Nabi shallallahu ‘alaihi wasallam pernah berdoa:
اَللَّهُمَّ مَنْ وَلِيَ مِنْ أَمْرِ أُمَّتِي شَيْئًا فَشَقَّ عَلَيْهِ فَاشْقُقْ عَلَيْهِ
Artinya: “Ya Allah, barangsiapa yang mengurusi urusan umatku kemudian dia merepotkan umatku maka susahkanlah dia.” (HR Muslim 1828)
Dalam riwayat lain Beliau bersabda:
وَمَنْ يُشَاقِقْ يَشْقُقِ اللَّهُ عَلَيْهِ يَوْمَ الْقِيَامَةِ
“Barangsiapa yang menyulitkan (orang lain) maka Allah akan mempersulitnya para hari Kiamat.” (HR Al-Bukhari 7152)

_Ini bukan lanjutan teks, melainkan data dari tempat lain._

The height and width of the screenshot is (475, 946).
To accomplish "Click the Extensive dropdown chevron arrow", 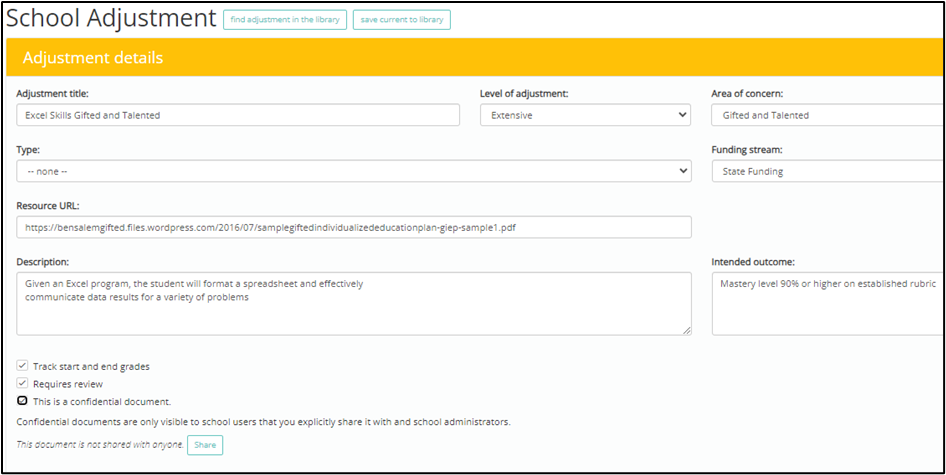I will [682, 115].
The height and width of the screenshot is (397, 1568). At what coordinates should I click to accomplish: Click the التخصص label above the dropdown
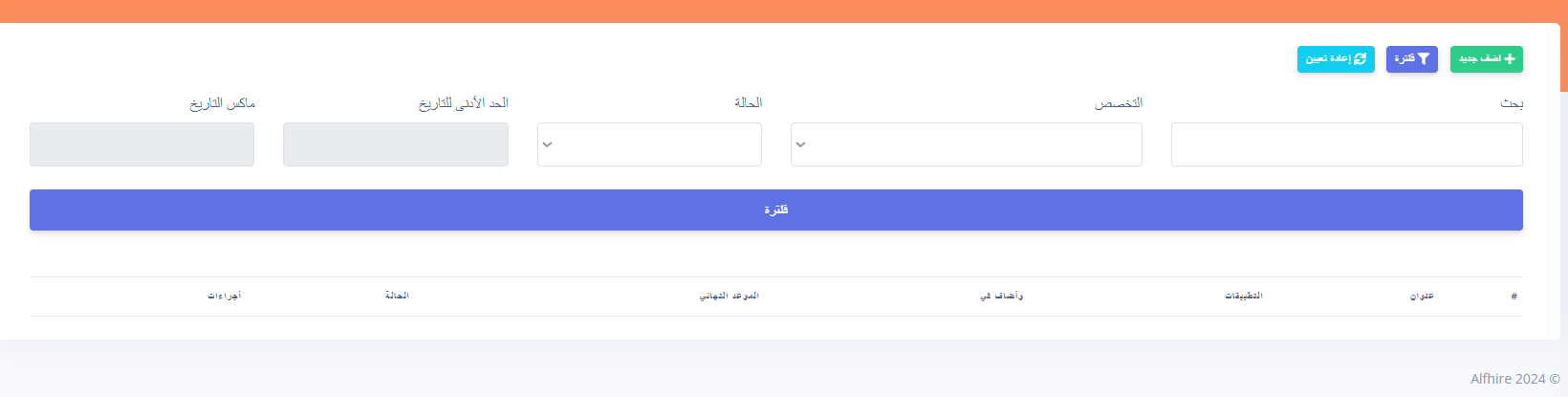[x=1119, y=103]
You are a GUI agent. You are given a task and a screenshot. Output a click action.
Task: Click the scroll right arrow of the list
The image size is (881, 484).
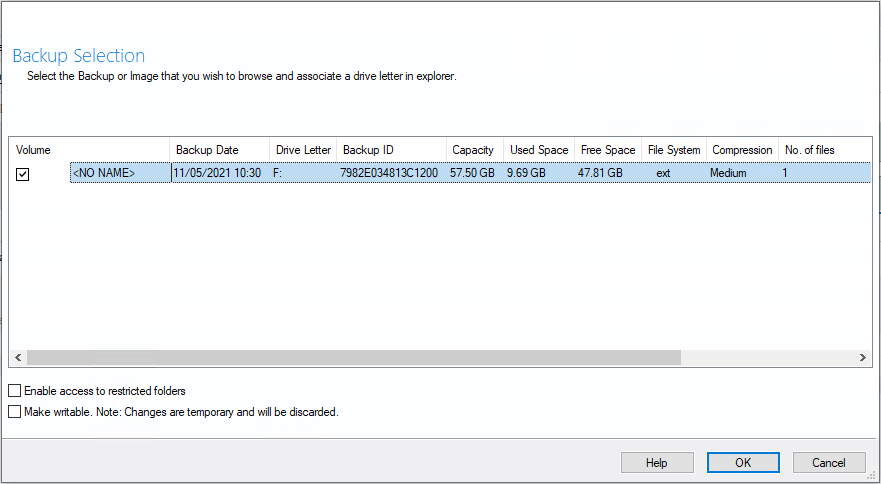tap(862, 358)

Seorang ibu membutuhkan kata-kata dan semangat yang positif, bukan penghakiman. Seorang ibu butuh kewarasan dan ketenangan agar mampu mengasuh anak-anaknya dan menjadi sahabat suaminya dalam mengarungi rumah tangga. Hanya dalam sistem Islam yang telah terbukti sempurna akan mampu mengatasi berbagai masalah pelik ini dengan begitu akurat dan terperinci baik permasalahan ekonomi, pendidikan, sosial, melalui institusi sistem negara yang amanah. Pada akhirnya akan terbentuklah keluarga yang harmonis yang akan melahirkan generasi-generasi emas pembangun peradaban yang mulia. Ratusan tahun sejarah Islam telah membuktikannya.